O governo federal revisou as diretrizes para a fiscalização e o repasse de subsídios aos combustíveis, buscando equilibrar o controle inflacionário com as demandas do setor privado. Embora a obrigatoriedade de reportar volumes e preços à ANP permaneça, um novo decreto permite que as margens de lucro sejam divulgadas de forma agregada, protegendo dados estratégicos das empresas. A medida responde a críticas intensas por parte das distribuidoras, que consideravam a exposição original prejudicial aos seus interesses comerciais, e visa facilitar a adesão ao programa de subvenção, que enfrenta resistência de grandes players do mercado.
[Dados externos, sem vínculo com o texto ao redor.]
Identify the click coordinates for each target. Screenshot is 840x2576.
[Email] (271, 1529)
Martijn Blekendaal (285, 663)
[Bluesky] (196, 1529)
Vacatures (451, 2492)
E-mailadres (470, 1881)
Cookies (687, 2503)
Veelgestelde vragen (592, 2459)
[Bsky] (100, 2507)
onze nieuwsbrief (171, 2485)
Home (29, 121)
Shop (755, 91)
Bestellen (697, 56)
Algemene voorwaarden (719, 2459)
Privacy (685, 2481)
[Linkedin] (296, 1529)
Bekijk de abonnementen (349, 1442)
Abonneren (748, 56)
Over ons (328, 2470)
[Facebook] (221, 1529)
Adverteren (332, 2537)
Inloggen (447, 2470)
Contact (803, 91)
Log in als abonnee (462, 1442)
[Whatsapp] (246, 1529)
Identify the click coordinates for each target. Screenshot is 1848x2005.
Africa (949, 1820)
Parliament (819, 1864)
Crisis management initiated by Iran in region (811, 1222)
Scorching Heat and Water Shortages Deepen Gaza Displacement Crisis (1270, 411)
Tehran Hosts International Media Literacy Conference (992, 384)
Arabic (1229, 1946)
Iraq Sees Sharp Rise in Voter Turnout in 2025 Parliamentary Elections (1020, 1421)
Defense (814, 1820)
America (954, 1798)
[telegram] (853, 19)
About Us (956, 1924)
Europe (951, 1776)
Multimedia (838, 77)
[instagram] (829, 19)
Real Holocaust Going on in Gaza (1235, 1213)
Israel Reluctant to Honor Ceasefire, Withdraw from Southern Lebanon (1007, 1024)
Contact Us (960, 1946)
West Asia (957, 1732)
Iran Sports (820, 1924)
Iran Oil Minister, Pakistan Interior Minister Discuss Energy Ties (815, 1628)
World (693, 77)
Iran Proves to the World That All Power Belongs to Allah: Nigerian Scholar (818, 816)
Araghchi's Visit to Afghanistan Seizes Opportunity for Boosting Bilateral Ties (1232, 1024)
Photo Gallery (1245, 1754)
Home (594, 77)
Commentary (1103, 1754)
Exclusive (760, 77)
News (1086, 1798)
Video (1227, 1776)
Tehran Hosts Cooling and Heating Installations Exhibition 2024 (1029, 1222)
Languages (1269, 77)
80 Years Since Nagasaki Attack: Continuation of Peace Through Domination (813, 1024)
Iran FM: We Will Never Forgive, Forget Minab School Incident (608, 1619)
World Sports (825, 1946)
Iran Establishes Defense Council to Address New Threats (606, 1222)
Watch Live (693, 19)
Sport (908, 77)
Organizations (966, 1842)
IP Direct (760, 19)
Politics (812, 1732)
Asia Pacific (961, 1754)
Além da flexibilização na transparência, as regras para o diesel foram simplificadas, dispensando importadores da comprovação imediata do repasse do desconto à revenda e conferindo à ANP maior agilidade na liberação de pagamentos. O programa, que custa R$ 2,7 bilhões mensais aos cofres públicos, foi criado para mitigar a volatilidade internacional dos preços do petróleo, agravada pelo conflito no Irã, e proteger o consumidor final. A ANP mantém o monitoramento posterior das operações para garantir a conformidade com as novas diretrizes estabelecidas pelo governo.

Fonte primária

Presidência da República / Diário Oficial da União

Decreto nº 12.974, de 14 de maio de 2026

O Decreto altera o Decreto nº 12.930/2026, que regulamenta o Regime Emergencial de Abastecimento Interno de Combustíveis, quanto à subvenção econômica à importação de óleo diesel rodoviário e de GLP (MP nº 1.349/2026) e ao acréscimo da subvenção econômica do art. 1º-A da MP nº 1.340/2026, e define medidas de transparência no mercado de distribuição de combustíveis líquidos, de aviação e de GLP. O novo art. 11 obriga importadores e produtores habilitados a comprovarem à ANP o repasse do desconto da subvenção ao distribuidor, mediante: termo de acesso assinado (Anexo II), declaração do distribuidor comprometendo o repasse integral aos varejistas, indicação do valor do desconto na NF-e de venda ao distribuidor e consolidação pelo distribuidor do valor médio do desconto por litro, registrado em NF-e até o consumo integral do volume subvencionado. Os distribuidores têm até trinta dias úteis após a publicação para enviar o Anexo II. Na fiscalização do repasse, a ANP deverá considerar, além da diferença entre preço médio de venda e de aquisição, os custos operacionais, administrativos, demais custos de aquisição/comercialização/reposição, encargos financeiros e tributos, e a análise assumirá a veracidade das informações prestadas pelo agente habilitado, sem prejuízo de fiscalização sobre indícios de descumprimento. O descumprimento sujeita o infrator às sanções da Lei nº 9.847/1999, precedidas de notificação preliminar com critérios objetivos e instauração de processo administrativo sancionador com ampla defesa e contraditório. O novo art. 20 obriga distribuidores autorizados de combustíveis líquidos, de aviação e GLP a encaminharem à ANP, a cada quatorze dias, informações consolidadas sobre volumes adquiridos e comercializados e sobre valores médios de aquisição e venda, expressos em R$/m³ (diesel) ou R$/t (GLP), com a diferença entre eles, iniciando-se pelo período de 22/02 a 07/03/2026; o estoque de períodos entre 22/02 e 02/05/2026 deve ser enviado em até trinta dias úteis após a publicação, e os períodos a partir de 03/05/2026, em até quatorze dias após o término do respectivo período de referência. A ANP deve publicar essas informações em seu sítio de forma agregada e anonimizada, preservando o caráter confidencial dos dados, o sigilo comercial e a legislação concorrencial, vedada a publicação de valores desagregados por agente econômico. O Decreto entra em vigor na data de sua publicação.